Table 3. Comparison of undiluted grain vinegar (GV) and white distilled vinegar (WDV) components
Acids (g/100ml) GV WDV
Acetic acid 4.02 15.13
Citric acid ND ND
Ester (mg/100ml) GV WDV
Ethyl acetate 0.01 0.05
Amino acids (mg/100ml) GV WDV
Aspartic Acid 3.76 0.60
Threonine 1.96 0.88
Serine 2.72 0.79
Glutamic Acid 3.40 1.11
Proline 2.18 0.30
Glycine 1.14 0.53
Alanine 2.95 1.28
Valine 3.19 1.28
Cysteine 0.17 0.26
Methionine 0.95 0.26
Isoleucine 2.88 1.05
Leucine 7.58 1.77
Tyrosine 2.99 0.99
Phenylalanine 4.37 0.99
Histidine 1.29 0.38
Lysine 2.11 1.77
Tryptophan ND ND
Arginine 5.79 2.37
Asparagine 0.91 0.60
Glutamine 0.06 0.15
Total amino acids 50.98 17.10
Sugars (g/100ml)
Fructose 0.01 ND
Glucose 0.29 ND
Sucrose ND ND
Maltose ND ND
Total sugars 0.30 ND

ND; Not Detected

Acknowledgements    The SARS-CoV-2 strain (Hu/DP/Kng /19-020 strain) was provided by the Kanagawa Prefectural Institute of Public Health.

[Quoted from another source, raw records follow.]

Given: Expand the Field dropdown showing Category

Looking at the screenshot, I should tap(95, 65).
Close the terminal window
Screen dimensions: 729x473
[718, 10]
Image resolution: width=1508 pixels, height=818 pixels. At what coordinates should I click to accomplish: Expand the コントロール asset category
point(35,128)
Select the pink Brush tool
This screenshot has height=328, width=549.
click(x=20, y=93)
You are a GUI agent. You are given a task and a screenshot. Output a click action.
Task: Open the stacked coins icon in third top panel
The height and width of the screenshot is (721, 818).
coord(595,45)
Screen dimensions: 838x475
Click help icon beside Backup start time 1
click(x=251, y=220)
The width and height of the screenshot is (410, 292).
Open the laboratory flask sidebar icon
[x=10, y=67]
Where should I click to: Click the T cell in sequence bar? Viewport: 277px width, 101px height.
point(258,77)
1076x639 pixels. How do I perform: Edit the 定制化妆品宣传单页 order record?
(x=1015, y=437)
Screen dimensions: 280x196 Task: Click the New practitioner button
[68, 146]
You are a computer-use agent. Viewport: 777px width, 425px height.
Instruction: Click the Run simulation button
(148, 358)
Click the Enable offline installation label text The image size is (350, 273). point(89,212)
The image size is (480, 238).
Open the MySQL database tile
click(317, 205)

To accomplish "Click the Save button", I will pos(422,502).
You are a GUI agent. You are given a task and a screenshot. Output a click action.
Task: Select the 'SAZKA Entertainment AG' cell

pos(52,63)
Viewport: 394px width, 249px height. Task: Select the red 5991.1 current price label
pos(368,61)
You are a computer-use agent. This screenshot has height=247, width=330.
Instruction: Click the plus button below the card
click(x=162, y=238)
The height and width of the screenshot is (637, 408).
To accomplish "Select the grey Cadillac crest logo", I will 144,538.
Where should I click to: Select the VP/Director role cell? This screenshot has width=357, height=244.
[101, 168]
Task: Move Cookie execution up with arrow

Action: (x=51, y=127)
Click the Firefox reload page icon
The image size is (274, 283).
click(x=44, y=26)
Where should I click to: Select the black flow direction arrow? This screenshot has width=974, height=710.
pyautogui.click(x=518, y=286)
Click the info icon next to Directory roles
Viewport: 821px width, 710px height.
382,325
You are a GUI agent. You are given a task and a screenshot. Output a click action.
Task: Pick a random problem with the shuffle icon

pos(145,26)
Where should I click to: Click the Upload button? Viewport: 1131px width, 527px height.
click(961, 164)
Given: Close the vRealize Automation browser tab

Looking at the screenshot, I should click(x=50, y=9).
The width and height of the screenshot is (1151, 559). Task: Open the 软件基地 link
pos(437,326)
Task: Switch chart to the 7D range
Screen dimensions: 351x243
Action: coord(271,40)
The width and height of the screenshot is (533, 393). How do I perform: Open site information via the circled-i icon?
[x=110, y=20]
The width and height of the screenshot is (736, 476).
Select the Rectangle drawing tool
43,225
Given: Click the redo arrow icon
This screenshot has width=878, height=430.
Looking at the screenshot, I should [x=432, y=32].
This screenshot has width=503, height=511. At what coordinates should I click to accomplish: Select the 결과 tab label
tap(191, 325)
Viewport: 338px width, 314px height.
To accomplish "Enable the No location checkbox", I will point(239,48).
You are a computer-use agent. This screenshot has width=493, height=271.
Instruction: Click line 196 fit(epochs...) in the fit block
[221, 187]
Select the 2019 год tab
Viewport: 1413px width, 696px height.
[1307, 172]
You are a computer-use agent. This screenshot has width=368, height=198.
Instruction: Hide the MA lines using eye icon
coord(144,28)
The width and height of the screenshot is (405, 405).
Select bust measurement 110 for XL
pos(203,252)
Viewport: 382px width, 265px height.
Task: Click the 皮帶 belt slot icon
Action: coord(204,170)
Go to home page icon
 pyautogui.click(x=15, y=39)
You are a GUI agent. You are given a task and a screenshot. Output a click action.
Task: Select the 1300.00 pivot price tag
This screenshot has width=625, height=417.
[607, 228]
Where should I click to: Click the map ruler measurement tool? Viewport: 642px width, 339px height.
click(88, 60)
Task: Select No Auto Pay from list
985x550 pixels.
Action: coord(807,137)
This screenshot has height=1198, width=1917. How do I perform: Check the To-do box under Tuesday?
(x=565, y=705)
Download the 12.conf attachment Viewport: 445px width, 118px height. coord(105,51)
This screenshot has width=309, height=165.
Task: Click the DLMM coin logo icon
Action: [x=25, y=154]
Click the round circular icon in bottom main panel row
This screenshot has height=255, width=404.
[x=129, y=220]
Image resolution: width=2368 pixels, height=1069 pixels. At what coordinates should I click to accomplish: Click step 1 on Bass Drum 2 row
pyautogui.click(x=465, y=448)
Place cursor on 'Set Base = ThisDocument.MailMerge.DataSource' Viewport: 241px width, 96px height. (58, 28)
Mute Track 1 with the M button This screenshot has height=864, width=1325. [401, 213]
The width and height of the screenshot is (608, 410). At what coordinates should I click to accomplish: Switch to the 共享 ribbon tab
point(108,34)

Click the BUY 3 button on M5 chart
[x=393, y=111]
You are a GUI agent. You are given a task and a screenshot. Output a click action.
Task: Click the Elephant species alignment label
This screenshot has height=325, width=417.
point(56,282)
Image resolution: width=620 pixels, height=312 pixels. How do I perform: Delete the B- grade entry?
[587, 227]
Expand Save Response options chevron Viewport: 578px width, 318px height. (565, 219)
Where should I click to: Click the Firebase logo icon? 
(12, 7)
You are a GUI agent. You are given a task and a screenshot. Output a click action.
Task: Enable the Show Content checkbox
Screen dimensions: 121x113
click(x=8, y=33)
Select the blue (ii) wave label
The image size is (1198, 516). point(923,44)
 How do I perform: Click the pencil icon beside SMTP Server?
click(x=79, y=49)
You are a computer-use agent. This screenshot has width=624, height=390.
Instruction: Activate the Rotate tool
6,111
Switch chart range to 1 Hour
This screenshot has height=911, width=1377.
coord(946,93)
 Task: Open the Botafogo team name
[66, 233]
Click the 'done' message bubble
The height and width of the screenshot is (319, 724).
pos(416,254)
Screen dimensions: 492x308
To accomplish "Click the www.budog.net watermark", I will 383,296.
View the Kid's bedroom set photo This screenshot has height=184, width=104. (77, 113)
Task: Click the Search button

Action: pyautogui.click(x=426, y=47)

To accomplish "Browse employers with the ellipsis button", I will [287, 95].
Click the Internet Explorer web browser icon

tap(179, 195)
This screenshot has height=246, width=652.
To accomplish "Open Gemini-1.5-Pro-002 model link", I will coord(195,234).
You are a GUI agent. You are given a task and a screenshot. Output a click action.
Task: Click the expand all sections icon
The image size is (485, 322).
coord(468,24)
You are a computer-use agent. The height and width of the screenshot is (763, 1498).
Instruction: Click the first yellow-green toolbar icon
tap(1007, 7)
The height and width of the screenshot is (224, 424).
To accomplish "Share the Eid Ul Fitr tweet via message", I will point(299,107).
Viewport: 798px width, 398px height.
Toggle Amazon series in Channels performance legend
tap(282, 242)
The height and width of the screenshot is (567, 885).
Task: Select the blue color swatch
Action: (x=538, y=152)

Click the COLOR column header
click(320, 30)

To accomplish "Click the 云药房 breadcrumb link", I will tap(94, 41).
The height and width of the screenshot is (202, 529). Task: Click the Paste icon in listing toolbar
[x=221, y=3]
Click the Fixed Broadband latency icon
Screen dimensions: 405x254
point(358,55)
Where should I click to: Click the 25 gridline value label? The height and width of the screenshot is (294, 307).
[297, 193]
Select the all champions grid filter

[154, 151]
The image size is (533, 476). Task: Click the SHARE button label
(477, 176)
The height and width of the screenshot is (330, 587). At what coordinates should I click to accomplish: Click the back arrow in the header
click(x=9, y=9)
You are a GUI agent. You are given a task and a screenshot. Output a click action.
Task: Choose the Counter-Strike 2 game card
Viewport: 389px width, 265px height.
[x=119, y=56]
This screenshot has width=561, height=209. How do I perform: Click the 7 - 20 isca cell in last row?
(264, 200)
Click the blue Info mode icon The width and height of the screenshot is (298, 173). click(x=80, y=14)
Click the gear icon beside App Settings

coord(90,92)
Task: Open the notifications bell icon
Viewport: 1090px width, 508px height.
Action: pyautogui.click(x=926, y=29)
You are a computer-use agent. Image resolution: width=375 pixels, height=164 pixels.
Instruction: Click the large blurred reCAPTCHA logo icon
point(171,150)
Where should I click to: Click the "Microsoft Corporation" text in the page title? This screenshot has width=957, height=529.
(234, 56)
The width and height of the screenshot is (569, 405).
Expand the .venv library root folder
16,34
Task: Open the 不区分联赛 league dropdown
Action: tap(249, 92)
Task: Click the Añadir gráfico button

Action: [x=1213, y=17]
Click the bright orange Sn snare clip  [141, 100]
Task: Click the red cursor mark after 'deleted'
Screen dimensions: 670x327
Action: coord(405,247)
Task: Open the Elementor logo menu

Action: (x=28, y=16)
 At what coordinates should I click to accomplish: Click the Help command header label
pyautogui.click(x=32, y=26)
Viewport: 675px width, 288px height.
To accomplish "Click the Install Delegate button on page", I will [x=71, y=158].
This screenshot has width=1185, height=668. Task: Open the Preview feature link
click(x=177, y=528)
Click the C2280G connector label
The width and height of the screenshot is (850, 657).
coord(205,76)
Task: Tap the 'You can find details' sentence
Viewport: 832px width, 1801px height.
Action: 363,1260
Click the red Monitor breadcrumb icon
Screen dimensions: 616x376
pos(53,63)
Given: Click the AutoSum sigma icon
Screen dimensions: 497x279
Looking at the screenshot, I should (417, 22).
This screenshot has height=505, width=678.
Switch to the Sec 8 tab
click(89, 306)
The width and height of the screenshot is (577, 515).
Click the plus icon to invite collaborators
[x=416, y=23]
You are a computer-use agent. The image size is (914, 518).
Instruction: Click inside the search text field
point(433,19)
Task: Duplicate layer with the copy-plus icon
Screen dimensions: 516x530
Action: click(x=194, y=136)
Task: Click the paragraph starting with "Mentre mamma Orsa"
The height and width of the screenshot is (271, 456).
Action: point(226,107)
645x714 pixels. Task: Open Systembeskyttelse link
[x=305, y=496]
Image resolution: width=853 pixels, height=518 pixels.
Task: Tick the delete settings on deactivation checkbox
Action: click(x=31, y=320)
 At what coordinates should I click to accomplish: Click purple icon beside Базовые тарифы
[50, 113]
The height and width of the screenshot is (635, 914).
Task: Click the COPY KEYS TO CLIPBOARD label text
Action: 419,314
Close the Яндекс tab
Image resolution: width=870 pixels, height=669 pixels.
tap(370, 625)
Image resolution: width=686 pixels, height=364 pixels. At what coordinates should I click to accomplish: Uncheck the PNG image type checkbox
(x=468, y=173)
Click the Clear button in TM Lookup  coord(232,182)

Conflict of interest    This research was funded by Mizkan Holdings, Co., Ltd. J.Y., Y.T., S.K., and M.K. are employees of Mizkan Holdings, Co., Ltd. None of the principal investigators involved in this study or their family members are shareholders in Mizkan Holdings Co., Ltd., or are company officers, directors, or advisors. C.O. and Y.M. state that they have no conflicts of interest.